SEOUL, March 3 (Korea Bizwire) – South Korea’s finance minister said Wednesday the government will make efforts to create some 300,000 jobs by 2025 in the service sector that has borne the brunt of the COVID-19 pandemic.
Finance Minister Hong Nam-ki unveiled a road map on developing the service industry, under which the country will focus on helping the service segment do business in a non-contact and digitalized manner.
“The country’s service industry has lagged behind the manufacturing sector in terms of productivity and innovation,” Hong said at a government meeting on the economy.
Under the plan, the country plans to help smaller shop owners and firms establish a smart business system in a bid to encourage them to better respond to the non-contact trend.
Once spiking virus cases are brought under control, the finance ministry plans to resume the distribution of vouchers and coupons to spur consumption for using cultural and sports facilities and accomodation and dining-out services.

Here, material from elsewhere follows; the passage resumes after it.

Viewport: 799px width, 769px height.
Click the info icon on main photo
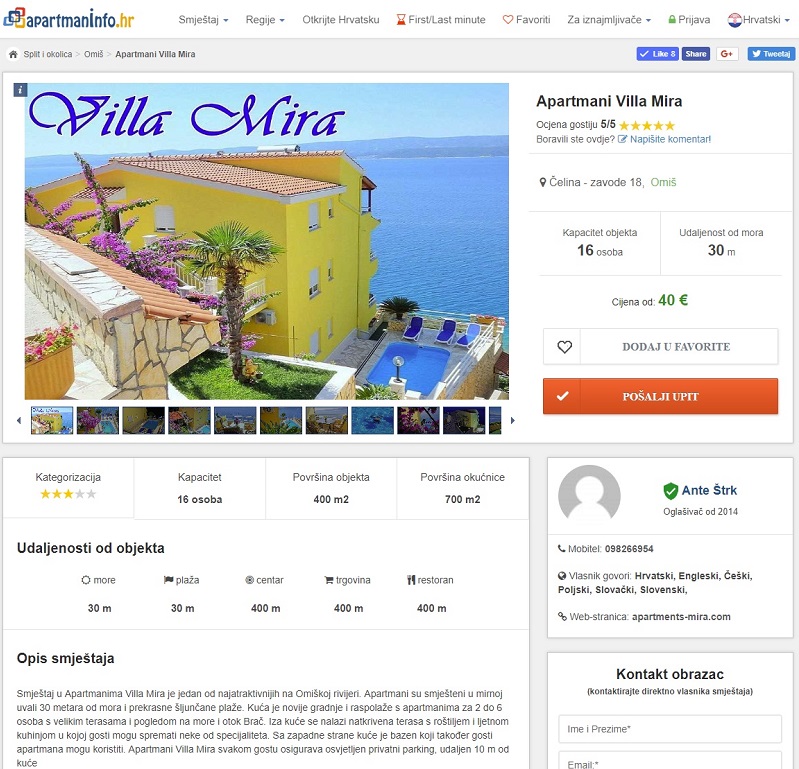[x=20, y=90]
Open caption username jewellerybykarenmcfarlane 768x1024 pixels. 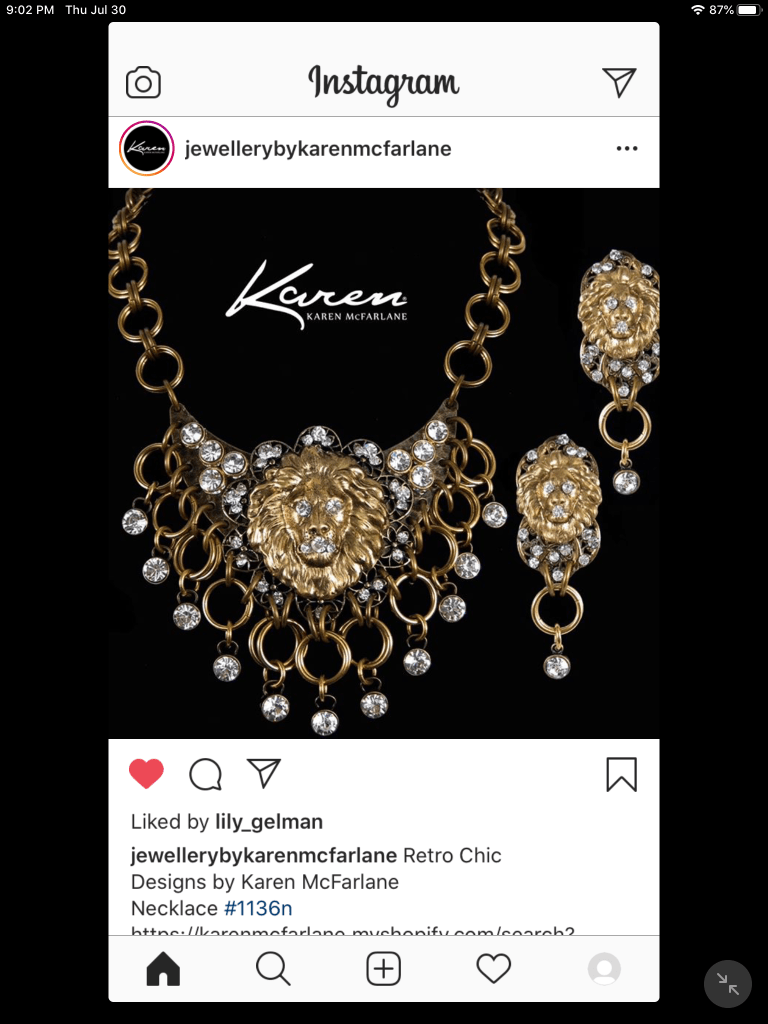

“Separately, the government will push to expand the use of online coupons in a bid to boost private consumption amid the pandemic,” First Vice Finance Minister Kim Yong-beom said at a press briefing.
In an effort to nurture the service sector, the country plans to increase its investment in government service-related research and development (R&D) to 7 trillion won (US$6.2 billion) over the next five years, up from 4 trillion won spent in 2016-2020.

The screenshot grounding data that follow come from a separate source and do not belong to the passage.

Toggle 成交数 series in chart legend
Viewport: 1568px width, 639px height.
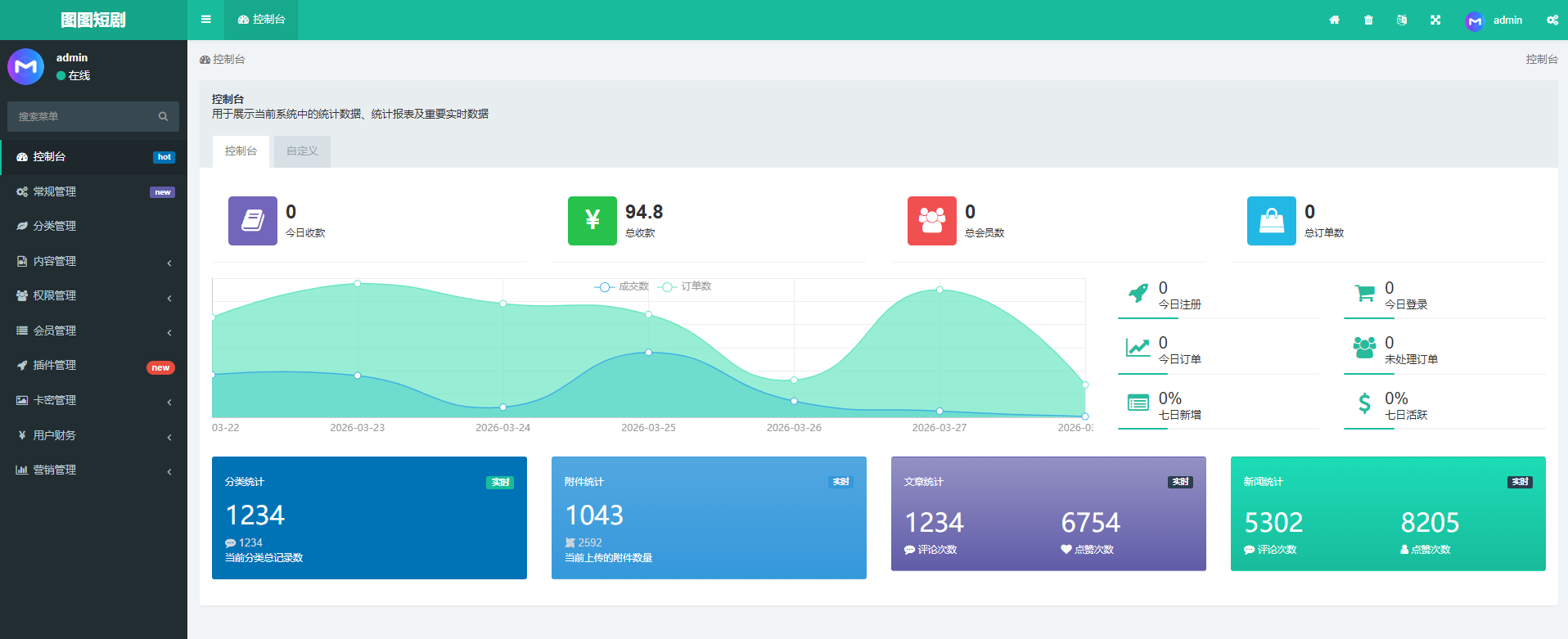pyautogui.click(x=622, y=286)
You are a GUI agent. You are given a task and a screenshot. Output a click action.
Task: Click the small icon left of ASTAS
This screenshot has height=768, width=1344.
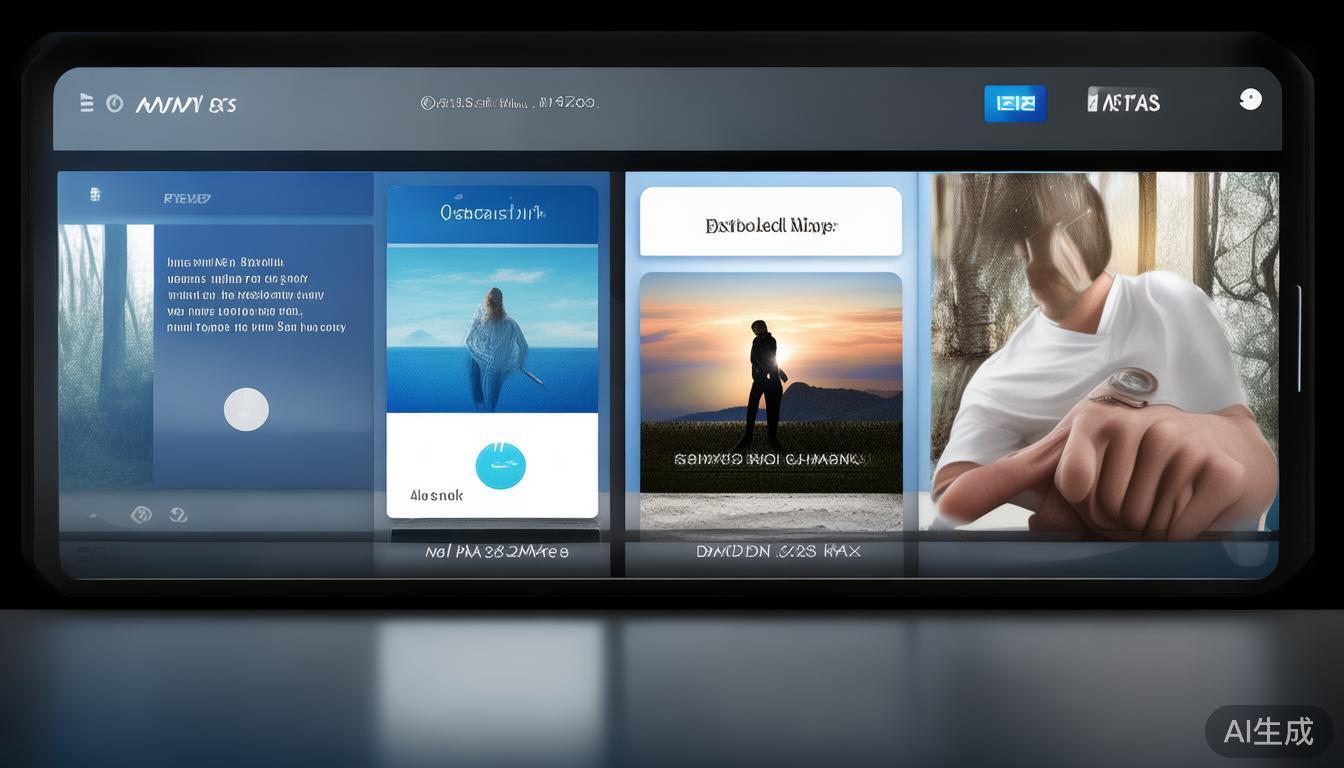[1093, 101]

The face-to-face service segment, such as restaurants and accomodations, took a beating from the new coronavirus outbreak as people have refrained from visiting shops on concerns of infection risks.
The South Korean economy is on a recovery track on the back of robust exports, but domestic demand and the job market remain sluggish amid the pandemic.
Last year, service output declined 2 percent on-year, far sharper than a 0.8 percent decline in the country’s industrial output, according to the statistics agency.
The country reported an on-year fall of 218,000 jobs last year, the biggest in more than two decades.
The wholesale and retail sector lost 160,000 job posts in 2020, and the accommodation and food service segment reported an on-year fall of 159,000 jobs.